Im Gesundheits- und Sozialbereich macht sich die Alterung der Gesellschaft bemerkbar. Die Zahl der pflegebedürftigen Menschen steigt. Deshalb nehme auch die Zahl der Pflegeeinrichtungen und Pflegedienste zu, sagt Imme Lanz, Geschäftsführerin des Deutschen Evangelischen Verbandes für Altenarbeit und Pflege. Die Einrichtungen haben einen entsprechend höheren Bedarf an Personal.

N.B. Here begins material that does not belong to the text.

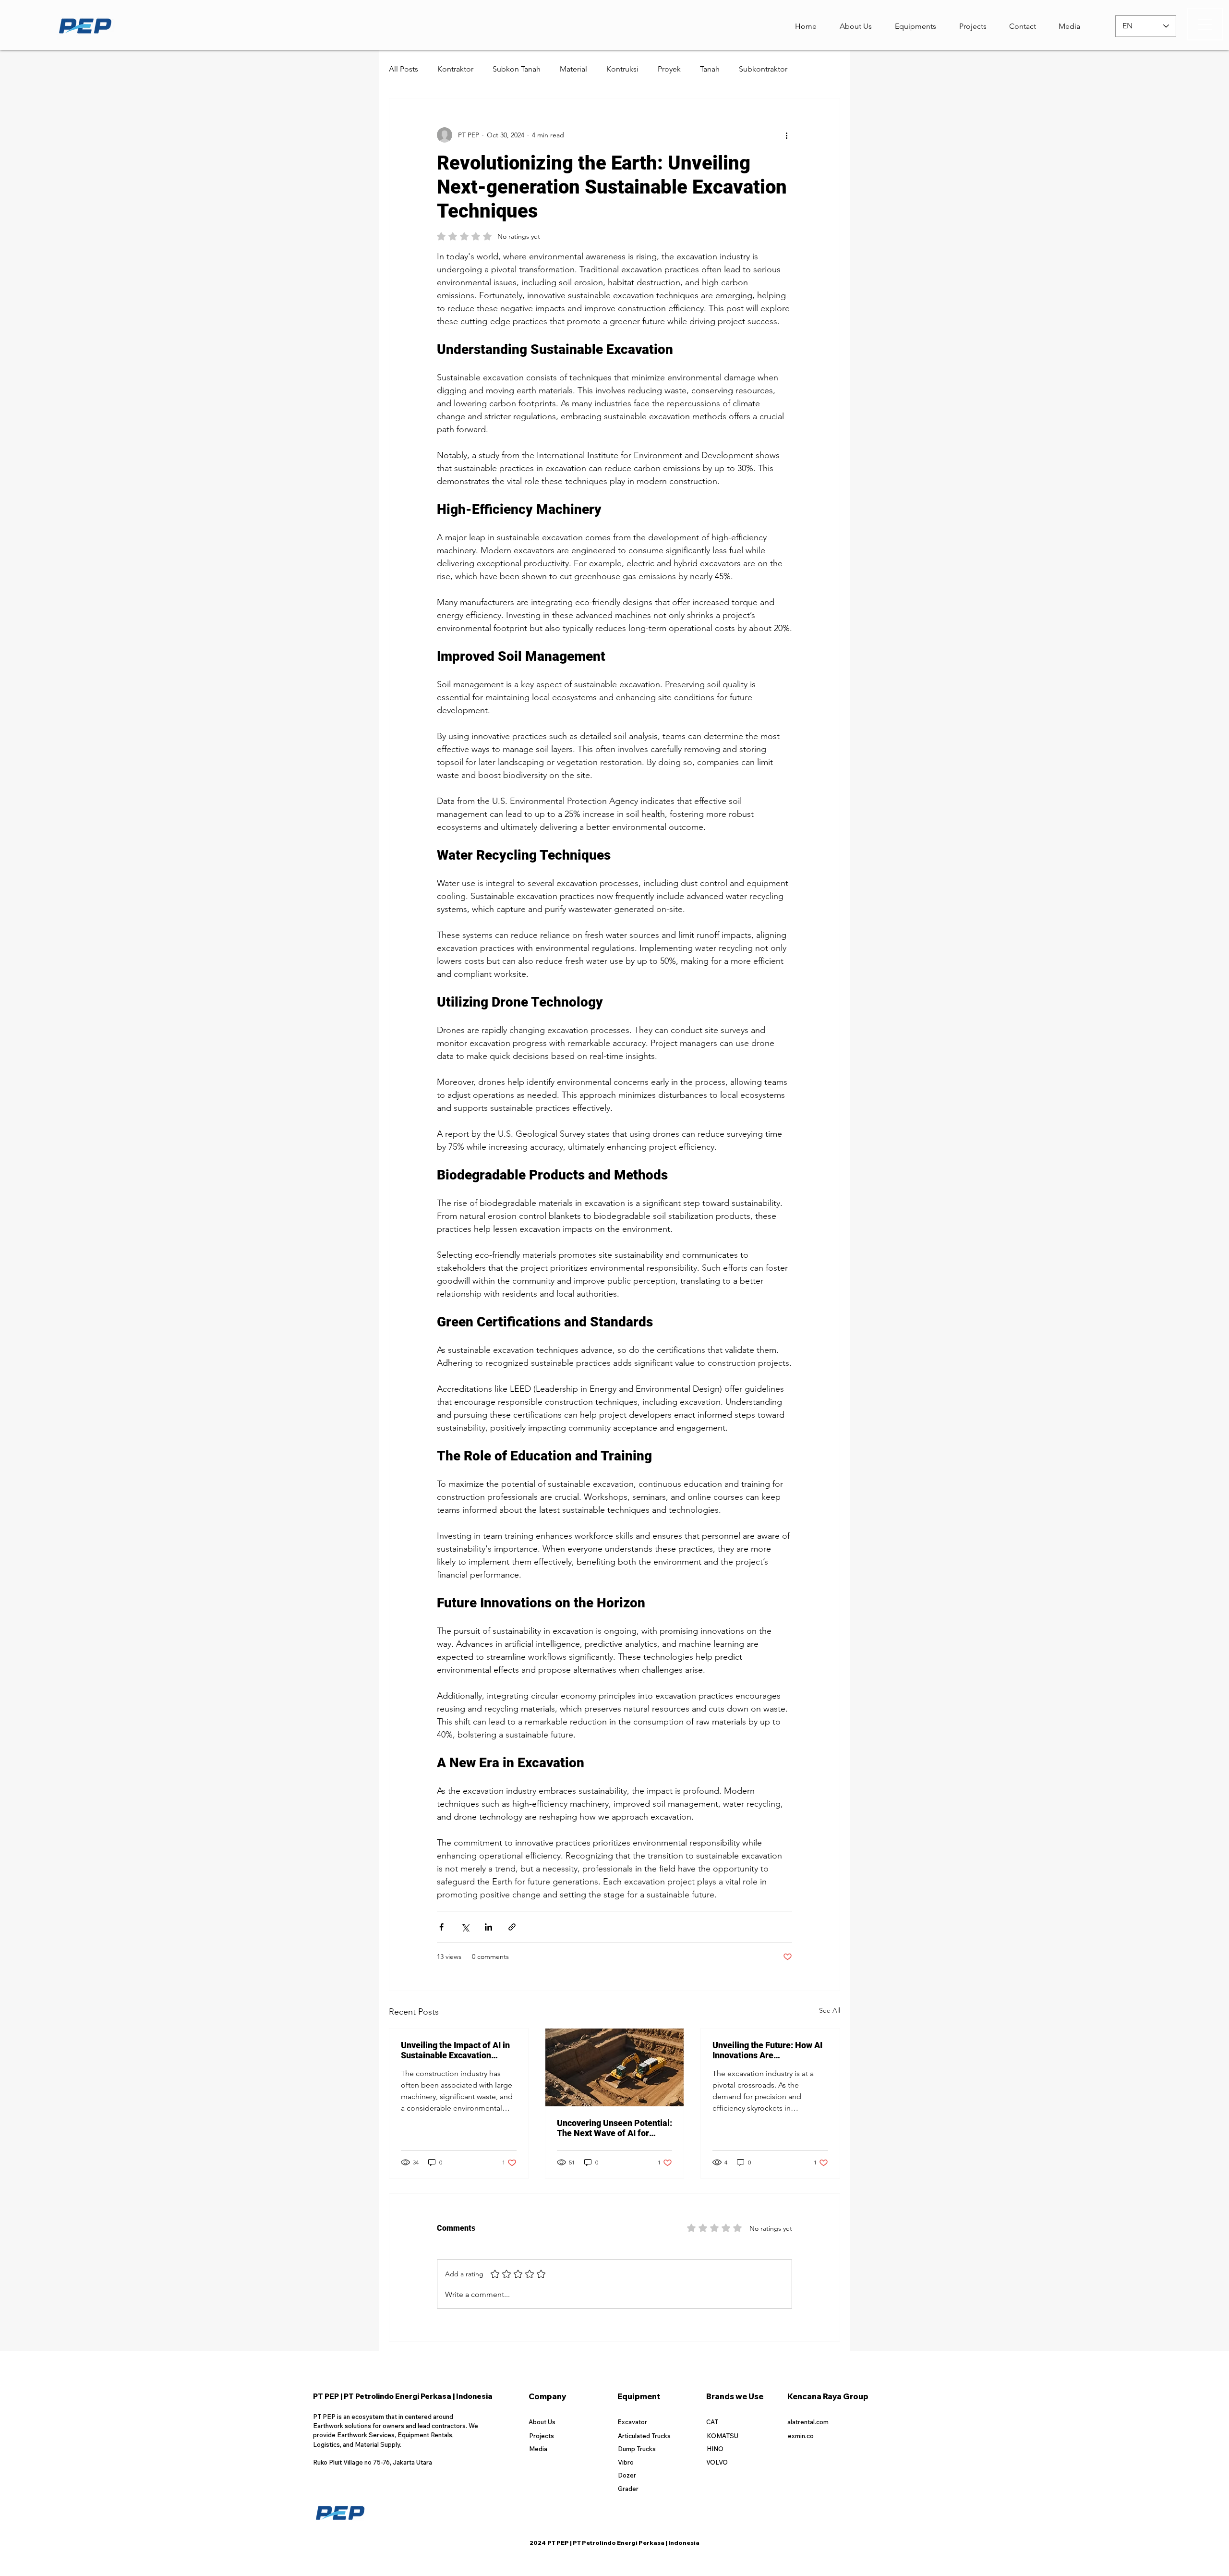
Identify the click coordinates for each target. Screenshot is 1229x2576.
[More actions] (786, 135)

Der Aufbau von Beschäftigung in diesen Dienstleistungsbranchen wird von der Wirtschaftskrise nicht beeinträchtigt. Er ist relativ „konjunkturunabhängig“, wie die Experten sagen. Schüler werden ausgebildet und alte Menschen gepflegt, auch wenn die allgemeine Wirtschaftsentwicklung sich verlangsamt. Angesichts der Krise tritt der Beschäftigungszuwachs in den Sozialbranchen aber relativ deutlicher zutage. Im produzierenden, exportorientierten Gewerbe stagniert die Beschäftigung dagegen, oder sie droht zu sinken.

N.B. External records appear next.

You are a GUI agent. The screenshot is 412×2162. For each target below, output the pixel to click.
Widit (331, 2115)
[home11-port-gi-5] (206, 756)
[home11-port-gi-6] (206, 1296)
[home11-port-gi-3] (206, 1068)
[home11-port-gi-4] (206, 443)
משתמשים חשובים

Von diesen langfristigen Trends abgesehen, gibt es aber auch aktuelle positive Zeichen, die auf ein Ende der Wirtschaftskrise hindeuten könnten. So ist die Erzeugung im produzierenden Gewerbe im Mai preis- und saisonbereinigt um 3,7 Prozent gestiegen, meldete das Bundeswirtschaftsministerium am Mittwoch. Die Industrieproduktion stieg um 5,1 Prozent. Besonders Hersteller von Maschinen und anderen Investitionsgütern profitierten. Der zurückliegende Einbruch, der jetzt teilweise wieder aufgeholt wird, war allerdings heftig. Wegen der Krise lag die Industrieproduktion im April/ Mai um 22 Prozent unter dem Vorjahresniveau. Am Dienstag bereits hatte das Wirtschaftsministerium überraschend stark steigende Auftragseingänge in der Industrie gemeldet.

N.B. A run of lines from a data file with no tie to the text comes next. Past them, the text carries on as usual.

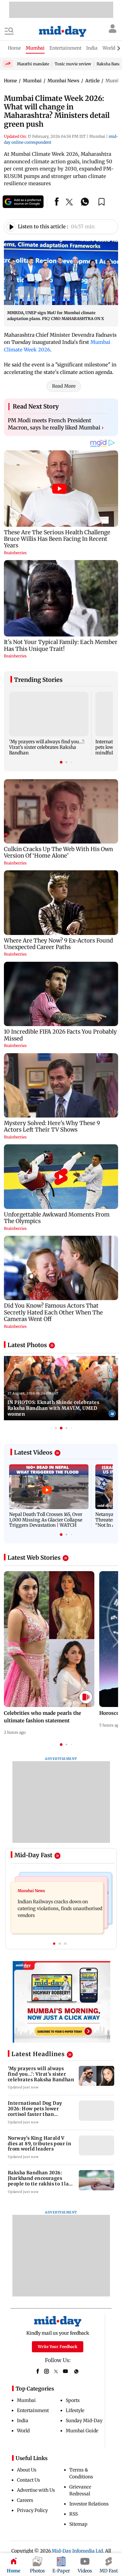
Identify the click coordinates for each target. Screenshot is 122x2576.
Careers (25, 2500)
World (23, 2431)
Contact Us (28, 2480)
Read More (63, 386)
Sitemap (78, 2524)
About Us (26, 2470)
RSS (73, 2514)
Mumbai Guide (82, 2431)
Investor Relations (89, 2504)
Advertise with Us (36, 2490)
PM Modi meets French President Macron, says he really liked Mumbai (56, 424)
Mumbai (26, 2400)
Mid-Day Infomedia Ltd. (78, 2551)
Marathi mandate (33, 63)
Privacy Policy (32, 2510)
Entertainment (33, 2410)
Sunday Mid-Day (84, 2420)
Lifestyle (75, 2410)
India (22, 2420)
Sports (73, 2400)
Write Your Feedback (57, 2346)
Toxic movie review (73, 63)
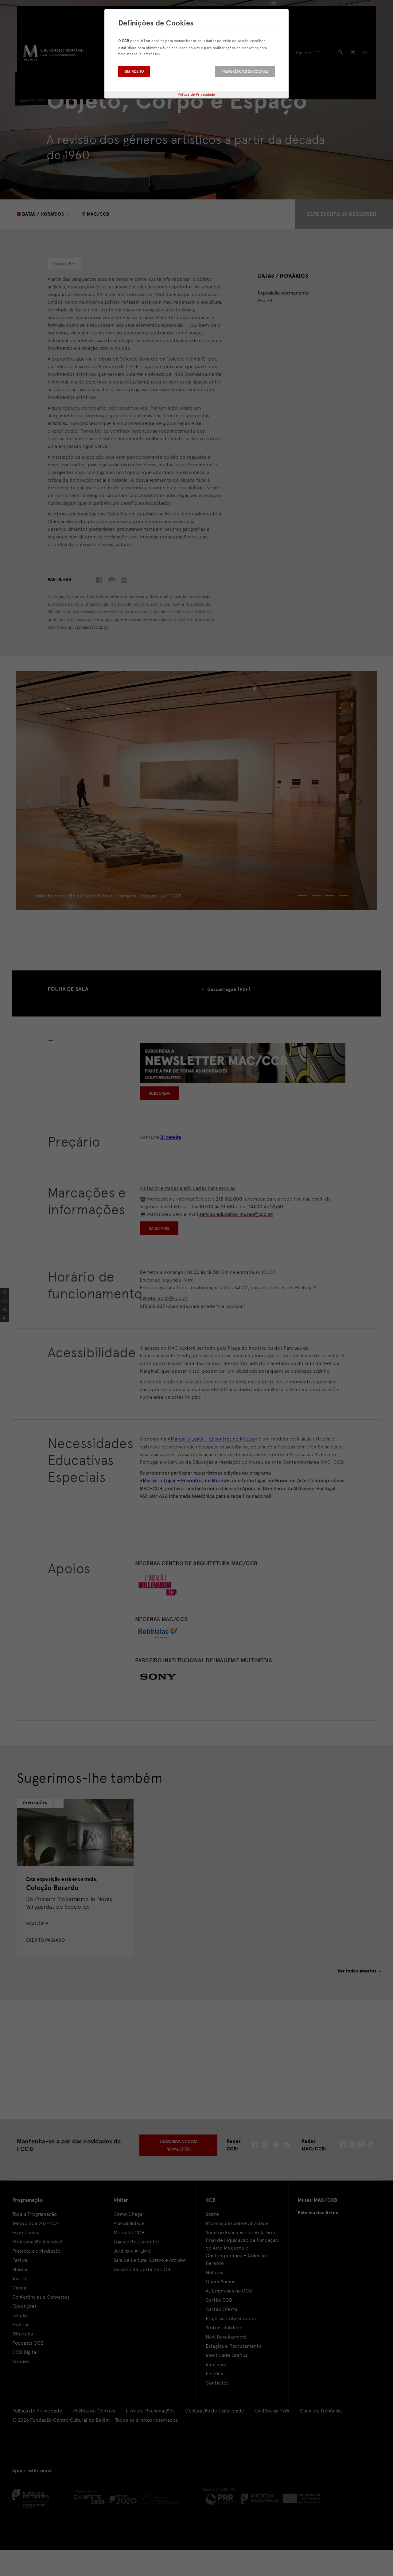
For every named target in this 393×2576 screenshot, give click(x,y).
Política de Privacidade (197, 94)
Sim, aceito (134, 71)
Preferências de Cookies (245, 71)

Bei der Bundesagentur für Arbeit geht man von einer gegenläufigen Entwicklung im Sommer und Herbst diesen Jahres aus. So werde es einerseits zu einer Erholung in weiteren Branchen kommen. Im Baugewerbe machten sich dann die Konjunkturprogramme der Bundesregierung bemerkbar. Deshalb sei mit einem höheren Bedarf an Bauarbeitern zu rechnen. Andererseits werde aber die Erwerbslosigkeit insgesamt deutlich ansteigen, weil in vielen Firmen die Kurzarbeiterregelungen ausliefen, die bisher Entlassungen verhindert hätten.